Categories
Archive

I’ve Never Told Anyone About My Eating Disorder

Trigger warning: This article contains information about disordered eating which may be triggering.


Today was a typical food day: an egg sandwich for breakfast (560 calories), two iced coffees (80 calories), a mid-day smoothie and energy bar combo (520 calories) and grilled chicken with vegetables for dinner (600 calories).

It doesn’t surprise me that I’m able to document that without conducting any research. The library of nutrition labels in my head is just one of the many lingering effects from my high-school experience. I once rolled an apricot between my palms for three hours straight, thinking only of how 17 measly calories would haunt my stomach.

I am poised to graduate college in one week and I have used the words “eating disorder” exactly one time in reference to myself: in an email to my editor.

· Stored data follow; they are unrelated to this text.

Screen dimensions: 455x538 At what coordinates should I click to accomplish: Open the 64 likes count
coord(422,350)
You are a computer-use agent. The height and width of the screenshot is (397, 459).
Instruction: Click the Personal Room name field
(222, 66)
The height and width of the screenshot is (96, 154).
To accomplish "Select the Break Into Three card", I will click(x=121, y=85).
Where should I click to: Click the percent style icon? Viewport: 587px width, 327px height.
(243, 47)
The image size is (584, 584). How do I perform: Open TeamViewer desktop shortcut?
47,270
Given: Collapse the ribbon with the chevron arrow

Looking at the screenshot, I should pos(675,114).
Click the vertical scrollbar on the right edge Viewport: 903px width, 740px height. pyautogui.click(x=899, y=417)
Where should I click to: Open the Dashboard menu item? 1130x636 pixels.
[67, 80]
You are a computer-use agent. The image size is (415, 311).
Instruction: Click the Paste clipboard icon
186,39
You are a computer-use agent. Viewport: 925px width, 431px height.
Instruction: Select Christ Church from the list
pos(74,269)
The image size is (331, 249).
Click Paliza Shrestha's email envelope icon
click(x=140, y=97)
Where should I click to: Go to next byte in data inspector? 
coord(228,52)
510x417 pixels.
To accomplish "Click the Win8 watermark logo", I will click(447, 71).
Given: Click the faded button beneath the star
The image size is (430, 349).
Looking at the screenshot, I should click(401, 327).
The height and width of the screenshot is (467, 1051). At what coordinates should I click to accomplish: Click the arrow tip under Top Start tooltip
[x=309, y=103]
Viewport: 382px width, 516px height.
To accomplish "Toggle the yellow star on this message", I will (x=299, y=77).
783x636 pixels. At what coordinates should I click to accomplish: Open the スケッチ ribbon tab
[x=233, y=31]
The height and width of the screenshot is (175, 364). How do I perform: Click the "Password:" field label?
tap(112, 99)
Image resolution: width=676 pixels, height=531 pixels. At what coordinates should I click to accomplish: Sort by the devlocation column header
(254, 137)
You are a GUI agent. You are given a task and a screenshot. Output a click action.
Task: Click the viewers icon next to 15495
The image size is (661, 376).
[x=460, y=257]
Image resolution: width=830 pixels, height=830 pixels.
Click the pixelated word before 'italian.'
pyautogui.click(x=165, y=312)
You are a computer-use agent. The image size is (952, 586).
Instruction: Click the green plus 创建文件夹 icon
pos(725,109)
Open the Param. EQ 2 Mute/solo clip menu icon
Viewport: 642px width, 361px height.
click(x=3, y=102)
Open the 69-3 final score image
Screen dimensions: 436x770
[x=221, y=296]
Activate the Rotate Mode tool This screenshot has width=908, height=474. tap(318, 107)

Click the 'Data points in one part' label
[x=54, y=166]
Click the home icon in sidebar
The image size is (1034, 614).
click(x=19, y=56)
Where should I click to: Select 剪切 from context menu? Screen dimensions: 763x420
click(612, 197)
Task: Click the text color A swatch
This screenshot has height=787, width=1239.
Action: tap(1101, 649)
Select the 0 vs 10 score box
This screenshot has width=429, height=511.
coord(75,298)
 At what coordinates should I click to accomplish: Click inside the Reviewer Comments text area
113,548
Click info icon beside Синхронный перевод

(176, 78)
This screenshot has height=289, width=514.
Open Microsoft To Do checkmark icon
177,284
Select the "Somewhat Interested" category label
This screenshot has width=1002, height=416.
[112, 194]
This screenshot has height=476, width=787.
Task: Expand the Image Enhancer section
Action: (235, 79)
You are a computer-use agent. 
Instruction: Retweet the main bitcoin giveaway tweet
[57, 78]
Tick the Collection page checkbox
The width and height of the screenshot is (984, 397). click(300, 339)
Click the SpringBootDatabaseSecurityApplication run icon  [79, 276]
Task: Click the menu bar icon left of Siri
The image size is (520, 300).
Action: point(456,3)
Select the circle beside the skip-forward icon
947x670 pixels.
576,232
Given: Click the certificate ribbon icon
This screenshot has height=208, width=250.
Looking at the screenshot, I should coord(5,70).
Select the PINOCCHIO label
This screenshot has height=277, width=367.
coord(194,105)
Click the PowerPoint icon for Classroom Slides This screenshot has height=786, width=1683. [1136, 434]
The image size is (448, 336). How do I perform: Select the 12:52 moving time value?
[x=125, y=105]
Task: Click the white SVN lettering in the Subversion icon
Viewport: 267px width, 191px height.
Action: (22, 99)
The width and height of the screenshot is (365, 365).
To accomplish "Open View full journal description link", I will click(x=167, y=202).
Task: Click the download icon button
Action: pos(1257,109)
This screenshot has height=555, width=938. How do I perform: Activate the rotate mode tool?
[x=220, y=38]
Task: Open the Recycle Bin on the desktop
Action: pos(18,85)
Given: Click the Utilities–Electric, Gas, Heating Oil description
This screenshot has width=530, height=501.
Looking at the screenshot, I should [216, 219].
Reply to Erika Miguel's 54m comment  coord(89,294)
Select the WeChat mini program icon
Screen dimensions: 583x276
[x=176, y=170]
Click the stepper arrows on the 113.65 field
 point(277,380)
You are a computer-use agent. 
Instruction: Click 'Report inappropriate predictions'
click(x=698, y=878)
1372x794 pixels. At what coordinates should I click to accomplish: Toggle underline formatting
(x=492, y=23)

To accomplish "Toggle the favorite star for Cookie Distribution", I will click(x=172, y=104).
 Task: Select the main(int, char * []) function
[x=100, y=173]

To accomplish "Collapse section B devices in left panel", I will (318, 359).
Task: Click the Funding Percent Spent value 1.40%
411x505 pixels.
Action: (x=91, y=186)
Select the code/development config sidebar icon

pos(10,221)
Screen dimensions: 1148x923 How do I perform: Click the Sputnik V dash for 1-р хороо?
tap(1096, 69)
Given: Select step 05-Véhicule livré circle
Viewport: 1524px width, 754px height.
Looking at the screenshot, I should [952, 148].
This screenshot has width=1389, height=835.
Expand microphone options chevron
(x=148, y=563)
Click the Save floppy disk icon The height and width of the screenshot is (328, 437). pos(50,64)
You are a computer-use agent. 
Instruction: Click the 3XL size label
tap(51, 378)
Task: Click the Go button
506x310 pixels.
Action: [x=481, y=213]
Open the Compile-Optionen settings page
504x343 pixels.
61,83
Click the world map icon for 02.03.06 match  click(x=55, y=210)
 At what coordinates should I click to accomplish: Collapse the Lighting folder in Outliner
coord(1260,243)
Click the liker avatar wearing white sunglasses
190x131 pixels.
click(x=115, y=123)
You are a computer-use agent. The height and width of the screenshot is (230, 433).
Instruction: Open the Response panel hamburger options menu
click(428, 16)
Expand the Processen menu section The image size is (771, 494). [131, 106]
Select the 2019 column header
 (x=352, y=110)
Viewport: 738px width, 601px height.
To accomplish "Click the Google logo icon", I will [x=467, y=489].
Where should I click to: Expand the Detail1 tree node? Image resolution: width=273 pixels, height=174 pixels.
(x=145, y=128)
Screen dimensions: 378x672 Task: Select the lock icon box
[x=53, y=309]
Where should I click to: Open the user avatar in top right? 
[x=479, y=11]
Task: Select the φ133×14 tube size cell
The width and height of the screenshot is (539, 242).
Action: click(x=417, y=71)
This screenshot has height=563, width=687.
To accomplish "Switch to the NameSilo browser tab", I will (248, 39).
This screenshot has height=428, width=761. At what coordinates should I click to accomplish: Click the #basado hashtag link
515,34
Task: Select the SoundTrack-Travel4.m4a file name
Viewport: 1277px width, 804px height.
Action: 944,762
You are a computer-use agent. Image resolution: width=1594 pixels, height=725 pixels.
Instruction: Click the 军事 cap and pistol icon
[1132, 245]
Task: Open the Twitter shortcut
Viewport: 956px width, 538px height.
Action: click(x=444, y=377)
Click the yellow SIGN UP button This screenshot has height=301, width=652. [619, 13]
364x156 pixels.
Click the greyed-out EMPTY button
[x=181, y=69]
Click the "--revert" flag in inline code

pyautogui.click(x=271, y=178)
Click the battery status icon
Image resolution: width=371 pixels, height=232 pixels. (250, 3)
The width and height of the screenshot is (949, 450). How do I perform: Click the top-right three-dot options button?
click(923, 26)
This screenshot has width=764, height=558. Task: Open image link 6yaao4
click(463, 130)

By pitching the idea for this story, Haley knows more about it than my best friends.

I know that sounds odd. Suffering from an eating disorder — or any mental illness, for that matter — is often exhausting and conscious-altering. It has the ability to define major aspects of a person’s life. And yet, I have used the following sentence to describe myself exactly zero times: I was bulimic for three years and also experienced bouts of highly restrictive eating. It was exhausting and conscious-altering. It did define an entire era of my life.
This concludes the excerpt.